The SARS-like virus is far more contagious than previously feared after medics confirmed Friday that it can be spread third-hand via a simple cough or sneeze.
25 people with the virus are now confirmed to have died and over 830 have been infected in at least 10 different countries.
Experts predict, however, that the true number of people with the disease could be as many as 10,000 as they warn that 2 percent of those who contract the virus will die.
In China, nine cities and towns are now in lockdown as officials struggle to contain the deadly new coronavirus and to stop it from spreading further.
Major Chinese New Year events in Beijing have been canceled, authorities in Ezhou have shut down train stations, and Huanggang has announced it will suspend public buses and trains.
The development comes as Wuhan – the city at the center of the outbreak – remains in lockdown, with all flights in and outbound canceled, residents banned from leaving and scenes of chaos as desperate families fight for food supplies.
Chinese officials are disinfecting whole streets and parks with clouds of gas and chilling footage has emerged of roadside quarantine tents, hastily erected to isolate suspected cases.
One resident told the BBC the atmosphere in the city felt like "the end of the world."
Concerned medics were seen wheeling a suspected patient out of the airport in Fuzhou in south-eastern China in an elaborate see-through quarantine pod.
Singapore and Vietnam have today announced they have recorded cases of the infection.
The World Health Organization is facing increasing pressure to declare the crisis a public health emergency - like it has done for Ebola and Zika in the past.
Health chiefs will meet again later today to make a final verdict.
Dr. David Heymann, an infectious disease expert at the London School of Hygiene and Tropical Medicine, said Thursday: "We are now seeing second and third generation spread," CNN reported.
Third generation spread means people are catching it from others who also caught it from a person, not the original animal source.
In the US, authorities in Washington state are monitoring at least 16 people who they say had close contact with a man there who is recovering from coronavirus after catching it in China.
President Donald Trump insisted earlier this week that the country wasn't concerned about the outbreak and added: "We have it totally under control.
"We do have a plan, and we think it's going to be handled very well."
In China, the government is being forced to take more drastic measures and nine towns and cities home to more than 20million people are now effectively in quarantine.

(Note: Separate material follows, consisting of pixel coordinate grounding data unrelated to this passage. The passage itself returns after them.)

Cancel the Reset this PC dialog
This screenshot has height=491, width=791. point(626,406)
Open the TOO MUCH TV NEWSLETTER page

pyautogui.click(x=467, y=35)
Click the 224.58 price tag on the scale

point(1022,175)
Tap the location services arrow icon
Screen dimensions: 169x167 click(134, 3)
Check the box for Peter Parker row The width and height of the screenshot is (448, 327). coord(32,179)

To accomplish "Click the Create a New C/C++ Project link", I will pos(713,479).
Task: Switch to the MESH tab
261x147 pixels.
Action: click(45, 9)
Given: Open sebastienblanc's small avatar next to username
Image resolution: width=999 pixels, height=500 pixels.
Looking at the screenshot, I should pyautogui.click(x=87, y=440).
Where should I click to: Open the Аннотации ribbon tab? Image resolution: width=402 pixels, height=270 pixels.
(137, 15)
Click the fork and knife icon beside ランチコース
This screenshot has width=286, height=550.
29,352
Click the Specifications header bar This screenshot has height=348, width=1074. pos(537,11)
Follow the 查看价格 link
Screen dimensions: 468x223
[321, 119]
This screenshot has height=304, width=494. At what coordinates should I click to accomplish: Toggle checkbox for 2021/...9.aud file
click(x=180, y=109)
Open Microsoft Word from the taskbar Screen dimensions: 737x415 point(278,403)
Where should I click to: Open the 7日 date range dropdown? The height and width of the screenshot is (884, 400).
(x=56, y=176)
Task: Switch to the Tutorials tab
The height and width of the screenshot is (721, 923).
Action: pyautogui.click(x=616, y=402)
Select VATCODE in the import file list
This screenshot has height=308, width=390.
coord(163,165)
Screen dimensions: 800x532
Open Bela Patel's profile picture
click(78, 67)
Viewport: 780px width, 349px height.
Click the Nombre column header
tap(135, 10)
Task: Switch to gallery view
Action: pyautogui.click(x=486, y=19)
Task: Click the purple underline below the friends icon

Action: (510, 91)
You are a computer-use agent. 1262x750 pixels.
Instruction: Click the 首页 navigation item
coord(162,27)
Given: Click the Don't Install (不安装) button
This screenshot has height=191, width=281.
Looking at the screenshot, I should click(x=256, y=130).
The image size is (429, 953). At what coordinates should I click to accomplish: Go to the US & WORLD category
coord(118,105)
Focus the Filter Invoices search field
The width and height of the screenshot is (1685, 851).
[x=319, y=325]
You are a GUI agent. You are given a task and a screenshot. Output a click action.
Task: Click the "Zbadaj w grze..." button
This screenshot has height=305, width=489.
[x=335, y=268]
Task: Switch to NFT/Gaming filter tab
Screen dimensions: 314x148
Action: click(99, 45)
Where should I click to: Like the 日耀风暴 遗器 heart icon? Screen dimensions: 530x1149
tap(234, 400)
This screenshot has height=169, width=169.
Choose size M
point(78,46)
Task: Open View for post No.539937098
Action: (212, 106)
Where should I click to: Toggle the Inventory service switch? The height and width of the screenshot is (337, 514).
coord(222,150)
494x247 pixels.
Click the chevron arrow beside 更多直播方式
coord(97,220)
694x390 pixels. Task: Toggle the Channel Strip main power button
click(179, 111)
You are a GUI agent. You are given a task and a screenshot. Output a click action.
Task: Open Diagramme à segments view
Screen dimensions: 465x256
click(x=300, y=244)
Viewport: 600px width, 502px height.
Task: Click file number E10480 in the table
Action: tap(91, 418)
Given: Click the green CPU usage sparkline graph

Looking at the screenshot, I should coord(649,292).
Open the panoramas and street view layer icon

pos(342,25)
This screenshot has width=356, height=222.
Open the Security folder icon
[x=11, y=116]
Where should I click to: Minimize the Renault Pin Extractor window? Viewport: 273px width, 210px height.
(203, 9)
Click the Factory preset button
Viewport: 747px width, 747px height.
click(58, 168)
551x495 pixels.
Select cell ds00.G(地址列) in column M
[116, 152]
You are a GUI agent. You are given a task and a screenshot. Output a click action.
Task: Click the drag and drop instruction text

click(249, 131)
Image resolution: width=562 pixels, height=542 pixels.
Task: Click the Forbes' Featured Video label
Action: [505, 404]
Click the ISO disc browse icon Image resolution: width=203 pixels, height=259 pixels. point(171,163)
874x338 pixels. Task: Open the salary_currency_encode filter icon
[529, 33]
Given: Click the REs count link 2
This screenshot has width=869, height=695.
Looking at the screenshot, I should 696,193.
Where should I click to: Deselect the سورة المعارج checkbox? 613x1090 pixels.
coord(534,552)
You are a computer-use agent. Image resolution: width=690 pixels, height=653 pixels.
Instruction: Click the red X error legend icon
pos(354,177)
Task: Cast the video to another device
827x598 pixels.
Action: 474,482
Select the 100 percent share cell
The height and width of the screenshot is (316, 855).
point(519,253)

Officials yesterday banned Wuhan's 11million residents from traveling and ordered them to wear face masks in public to control the spread of the SARS-like infection.
Clips posted on Twitter claim to show the impact the unprecedented decision has had in Wuhan, with deserted streets reminiscent of the virus-based apocalypse movie 28 Days Later.
Traffic has piled up on the city's major roads, which have been blocked by police vans enforcing travel bans.
In one video an eerily quiet street is seen being "disinfected," with billowing fumes filling the air, while another shows huge 'quarantine tents' lining a neighborhood.
Another clip reportedly shows an airline passenger being wheeled out of an airport in a quarantine box, amid suspicions he has the coronavirus.
Wearing a protective suit, a mask, and gloves, the man allegedly showed symptoms during screening and was isolated from other travelers.
Social media users complained that shops have bumped up the price of fresh produce and shoppers have been seen physically fighting a crowded supermarket.
The virus, which goes by the name of nCoV2019, emerged in Wuhan in December from a food market and spread to other countries by travelers.
Wuhan has been put in lockdown ahead of the upcoming Lunar New Year holiday when thousands of people were expected to travel.
Chinese state media said Wuhan had its train stations and airport closed, while ferries and long-distance buses have also been stopped.